Select every line below containing the word "arrow".

** Opening Given data block **

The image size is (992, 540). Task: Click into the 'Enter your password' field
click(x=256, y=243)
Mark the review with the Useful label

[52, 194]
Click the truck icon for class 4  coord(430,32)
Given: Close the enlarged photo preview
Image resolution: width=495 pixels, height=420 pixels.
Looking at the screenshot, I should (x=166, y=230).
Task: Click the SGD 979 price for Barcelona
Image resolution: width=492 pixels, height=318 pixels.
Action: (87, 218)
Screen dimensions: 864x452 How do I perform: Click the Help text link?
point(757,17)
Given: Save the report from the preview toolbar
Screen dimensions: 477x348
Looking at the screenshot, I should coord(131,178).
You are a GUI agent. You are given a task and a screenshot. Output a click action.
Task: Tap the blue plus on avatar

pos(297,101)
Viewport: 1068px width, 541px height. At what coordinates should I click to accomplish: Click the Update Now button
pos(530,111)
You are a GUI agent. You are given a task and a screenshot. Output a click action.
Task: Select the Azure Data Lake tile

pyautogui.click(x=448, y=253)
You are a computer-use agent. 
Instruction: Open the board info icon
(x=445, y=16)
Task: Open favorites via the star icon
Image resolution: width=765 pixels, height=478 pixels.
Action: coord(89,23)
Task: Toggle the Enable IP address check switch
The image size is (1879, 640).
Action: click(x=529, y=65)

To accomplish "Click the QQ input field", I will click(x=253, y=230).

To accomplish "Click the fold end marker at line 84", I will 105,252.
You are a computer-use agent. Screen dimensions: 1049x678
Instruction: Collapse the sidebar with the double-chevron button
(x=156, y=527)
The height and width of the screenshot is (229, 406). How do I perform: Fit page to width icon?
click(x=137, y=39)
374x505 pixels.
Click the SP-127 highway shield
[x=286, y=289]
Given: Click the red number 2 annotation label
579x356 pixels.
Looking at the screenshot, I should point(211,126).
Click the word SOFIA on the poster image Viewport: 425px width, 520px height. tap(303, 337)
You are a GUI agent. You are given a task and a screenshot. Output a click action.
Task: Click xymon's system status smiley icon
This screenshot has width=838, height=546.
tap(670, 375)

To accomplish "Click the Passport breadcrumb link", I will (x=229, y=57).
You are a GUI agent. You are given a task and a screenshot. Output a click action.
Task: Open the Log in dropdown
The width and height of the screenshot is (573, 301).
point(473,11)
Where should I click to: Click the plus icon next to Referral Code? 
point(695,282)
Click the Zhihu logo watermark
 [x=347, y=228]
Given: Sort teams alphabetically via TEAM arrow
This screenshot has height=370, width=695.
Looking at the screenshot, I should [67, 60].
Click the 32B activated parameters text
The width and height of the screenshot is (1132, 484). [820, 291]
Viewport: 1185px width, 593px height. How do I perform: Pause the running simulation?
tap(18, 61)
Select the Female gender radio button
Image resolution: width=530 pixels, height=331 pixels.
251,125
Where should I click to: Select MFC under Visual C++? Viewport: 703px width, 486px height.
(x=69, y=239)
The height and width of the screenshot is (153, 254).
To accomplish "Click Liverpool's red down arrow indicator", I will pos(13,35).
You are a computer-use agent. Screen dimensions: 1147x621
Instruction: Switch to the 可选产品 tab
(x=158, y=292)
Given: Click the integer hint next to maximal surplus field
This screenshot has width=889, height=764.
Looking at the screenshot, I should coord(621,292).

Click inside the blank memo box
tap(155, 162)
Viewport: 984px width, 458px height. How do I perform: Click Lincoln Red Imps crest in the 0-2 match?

** Closing Given data block **

* Response box *
Given: Sort teams alphabetically via TEAM arrow
To accomplish "Click Liverpool's red down arrow indicator", I will pos(13,35).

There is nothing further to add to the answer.